**Excerpted text**.
#####

Ask HN: Any Things You Wish You Were Told When Learning Programming?

2 points by subtract-smiles 2 years ago | 4 comments
I'm going to be running a class teaching programming from scratch soon, and I want to make sure I don't confuse my students more than I teach them.

If you have any topics or concepts that made programming a lot easier for you to learn that I could make sure to mention in my class would be helpful.

  • gilch 2 years ago
    If I could send a message to my past self on the topic, I might have told myself to start with Common Lisp, Scheme, Python or Smalltalk (maybe Squeak), rather than the BASIC, C++, and C# that I started with. (C++ was too complicated. BASIC is maybe too primitive by modern standards, although assembly might have been worth learning early. C# was better but had too much ceremony for even a simple Hello World.) I might also tell myself to actually read the textbooks rather than just watch lectures.

    There are so many details one has to get right in one's head to program at all, that non-programming experience doesn't prepare one for. E.g. the assignment operator isn't symmetric like the equality boolean operator (in most languages). This is not how it works in math. The simpler the language you start with, the easier it is to model in one's head.

    Having a simple language with a REPL is super useful for getting this straight--if you don't know what it does, you quickly test the assumptions. Go through lots of small examples. Have the students predict and write down what the output will be, then run it and have them explain why they were surprised. This should help you diagnose where their mental models are wrong. Tell them to assume the bugs live in the programmer's mental model, not in the compiler. Flip the classroom if you need more time for this. (I.e. pre-record the lectures, and have them watch them as the homework, and work on the exercises during class time.)

#####

**Information supplied**.
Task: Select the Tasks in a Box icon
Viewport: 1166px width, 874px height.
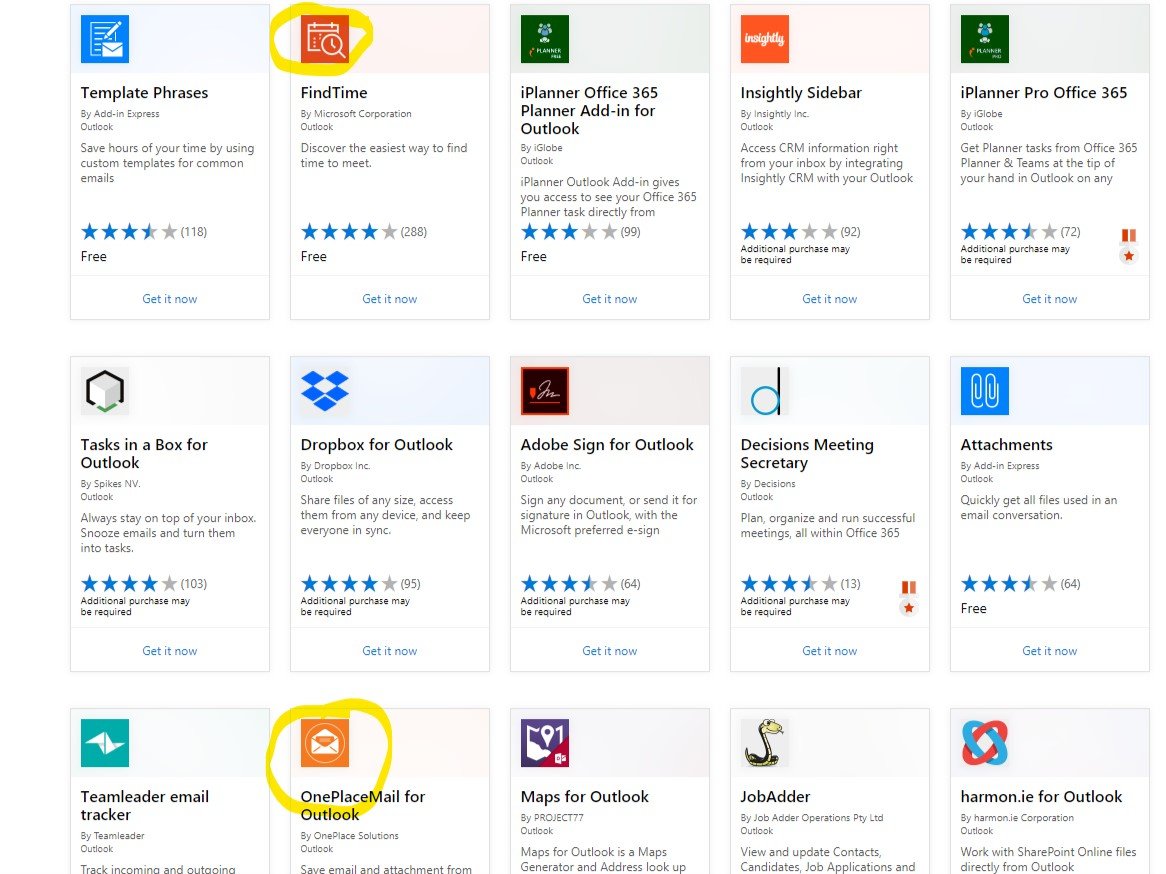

#####

In the programming discussion, which three languages does the commenter gilch say he started with? Draw only on the programming discussion above, not on the listing.

**The answer**.
BASIC, C++, and C#.